Selling my mother's house: nicotine on floor to ceiling 10' high windows on most of the exterior walls and everything else, I spent hours on one small glass area and accomplished smearing it. It was like a plastic film epoxied on there. When she moved out the stench of cigarettes was unbearable and made my eyes red and watery. We had the windows cleaned, walls washed and painted, everywhere including closets. Didn't help. Had the carpet shampooed, didn't help. Had the drapes removed and cleaned, didn't help. We had the realtor get a non-smoker to go in there after each cleaning to check.
Open beam ceilings--had them cleaned and painted.
Next couple in the house bought it.


Get some help and remove as much as you can before sealing and don't forget the ceilings. Mixing chemicals can be deadly--don't do it.


----------



## Bushman (Mar 28, 2010)

Thanks gailquilter,
Check my post out further down. diff topic same thread. I have some pics of the nicotine dripping down the wall. Unfortunatley the ceiling is textured. It is the half swipe trowel look. Not sure what it's called but not sure how to clean it either. I won't be able to wipe it very well.


----------



## ratherbefishin' (Jun 16, 2007)

Sounds like your texture is "Spanish knife" or similar. Clean it the best you can with a large coarse sponge and TSP. BIN will seal in the the little bit you can't get.


----------



## gailquilter2 (Feb 16, 2010)

Bushman, 
I found your pictures by clicking on your name and looking at other posts.
I have no idea about the white stuff but I think you better have it tested before you move in there.
What does it feel like?
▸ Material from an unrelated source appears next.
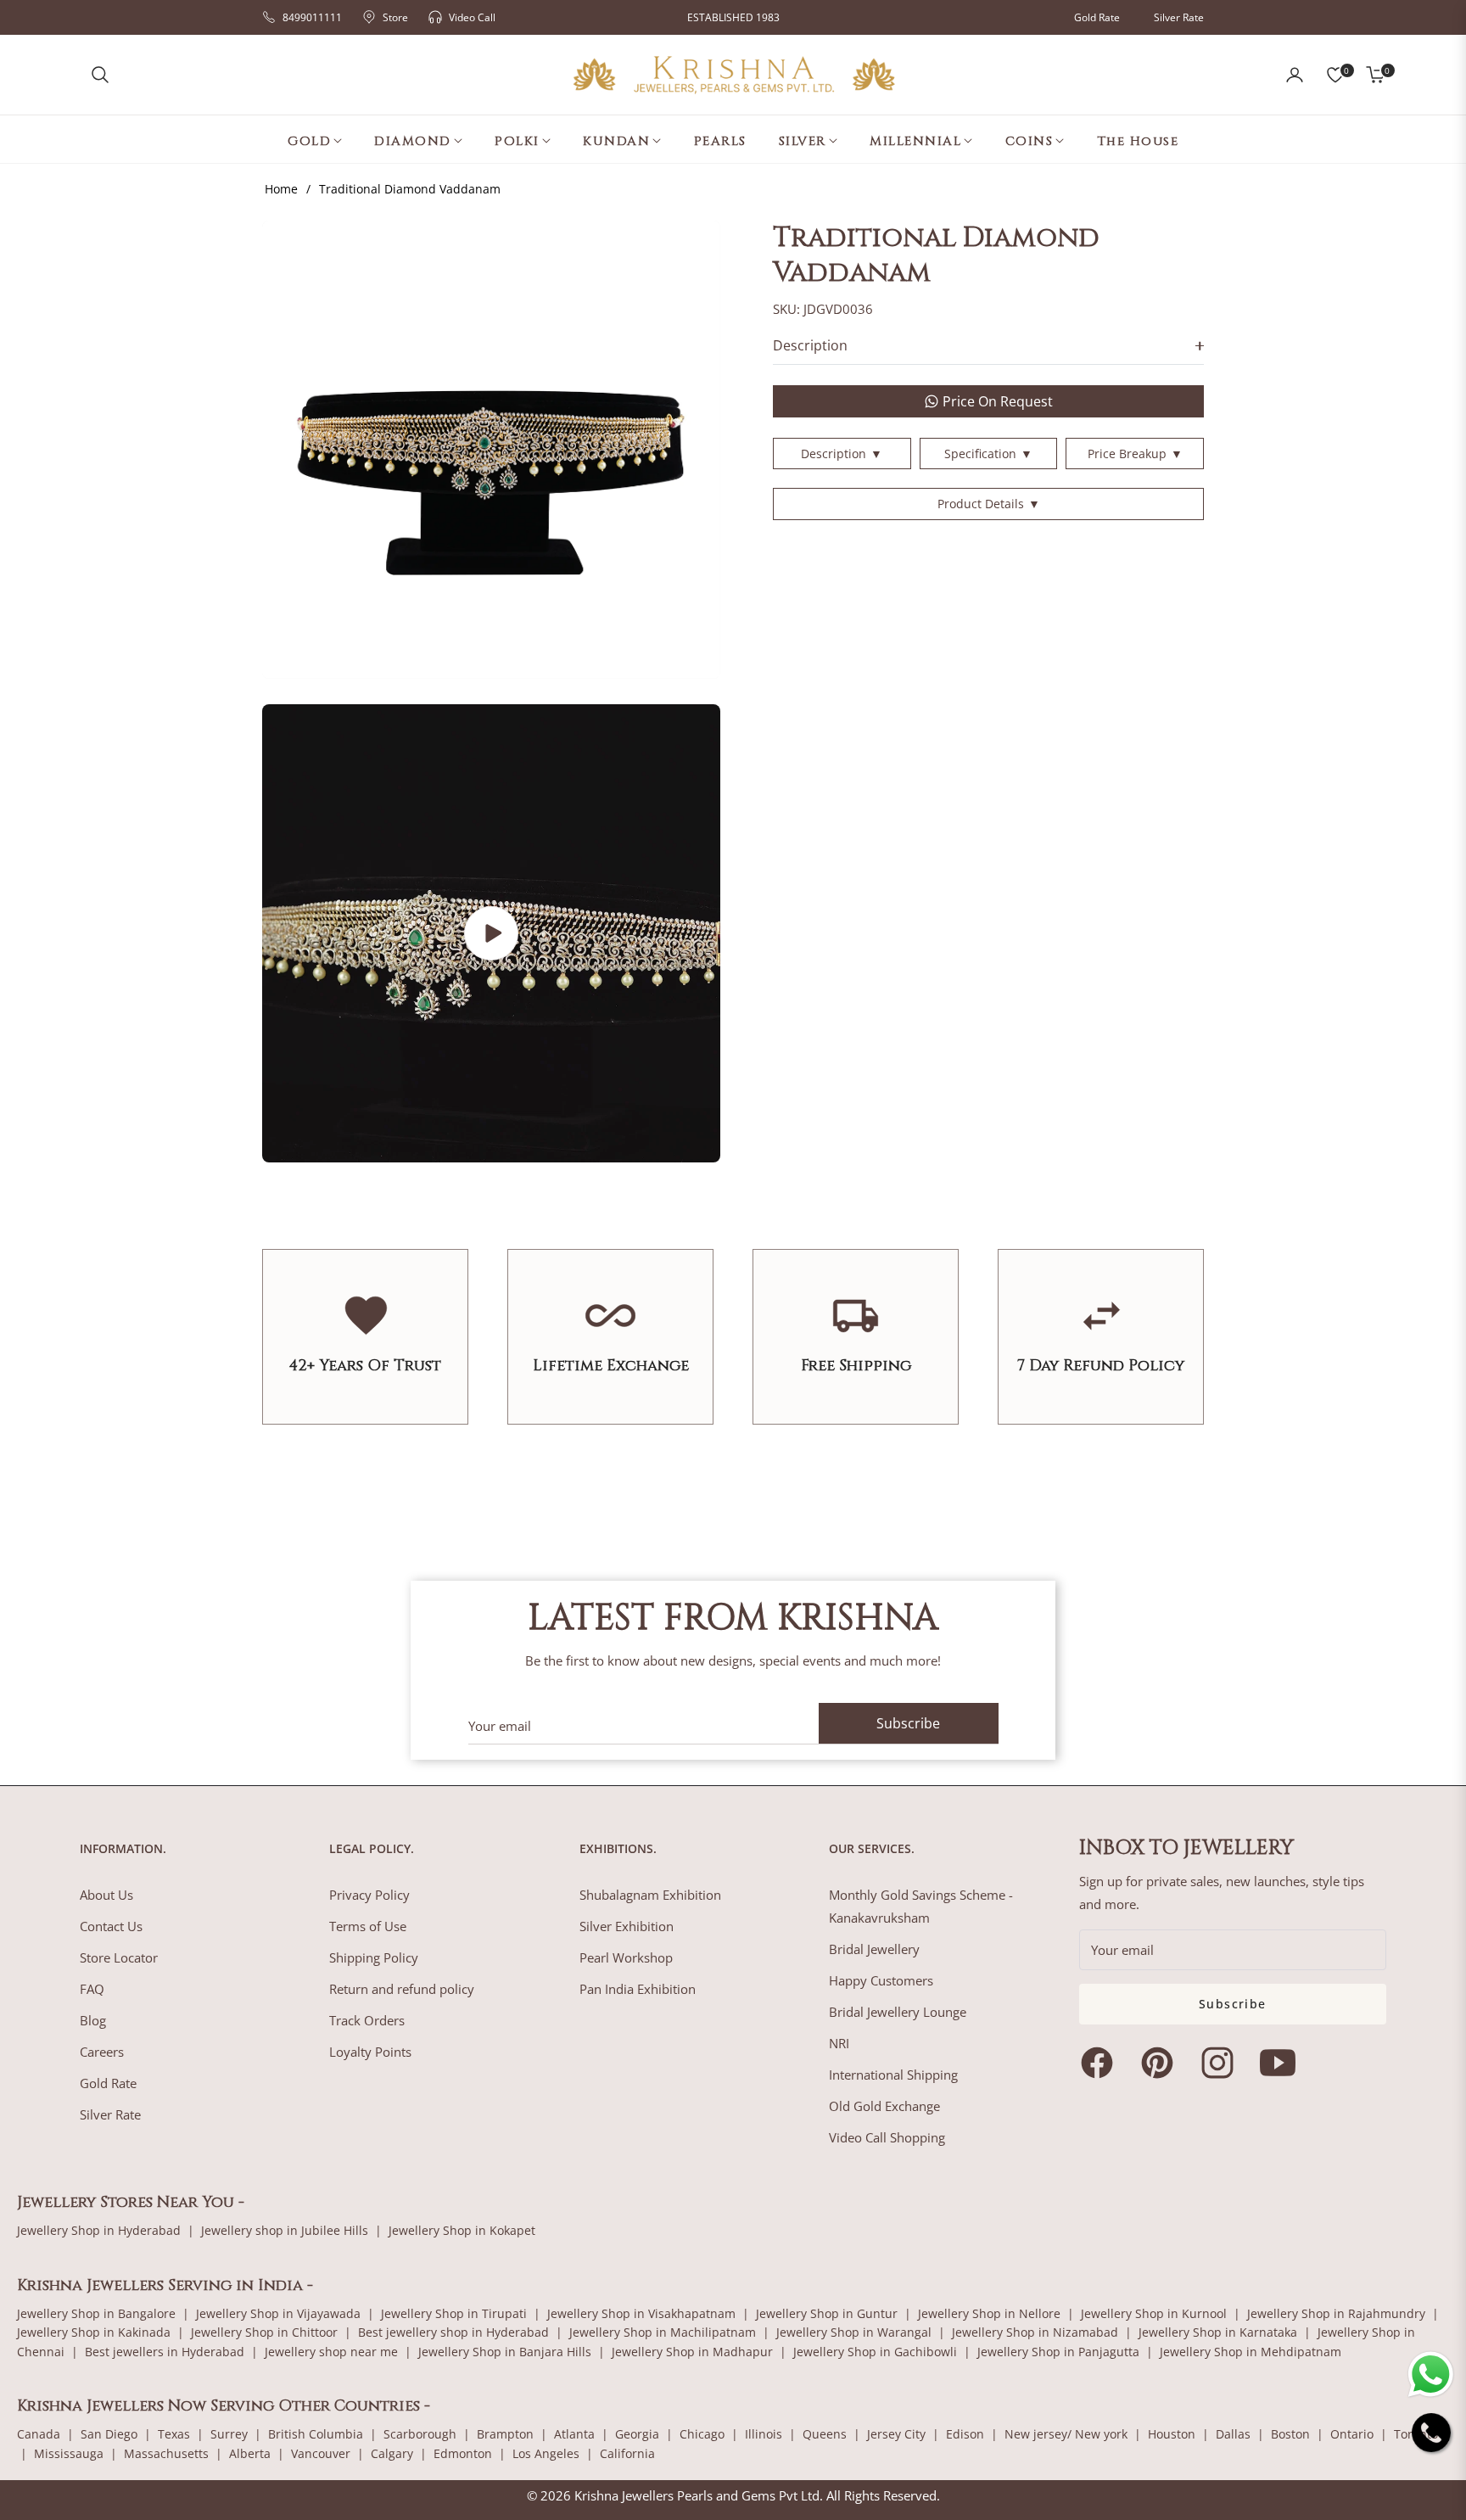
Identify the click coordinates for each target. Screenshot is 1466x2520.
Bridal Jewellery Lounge (897, 2011)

Gypsum? I cannot imagine what else would be white. Why wasn't it discolored with the nicotine?
If the walls are too hard to clean and if you are strong enough(I'm not) to pick up a sheet of drywall you could replace the walls, fix insulation, put in a vapor barrier, rewire anything you wanted like tv, telephone and elec, and start fresh. If you can do all that and mud, it wouldn't cost much. Depends on how many rooms I suppose and how much time you have. Doing the mud is actually fun.

Are you going to live there? I worry about the nicotine and you breathing it.
gail


----------



## gailquilter2 (Feb 16, 2010)

*painting ceiling*



Bushman said:


> Unfortunatley the ceiling is textured. It is the half swipe trowel look. Not sure what it's called but not sure how to clean it either. I won't be able to wipe it very well.


But you can paint it. They make a special roller brush for it, very lumpy roller brush.
Personally, I'd spray it. Maybe you said you'd spray it before.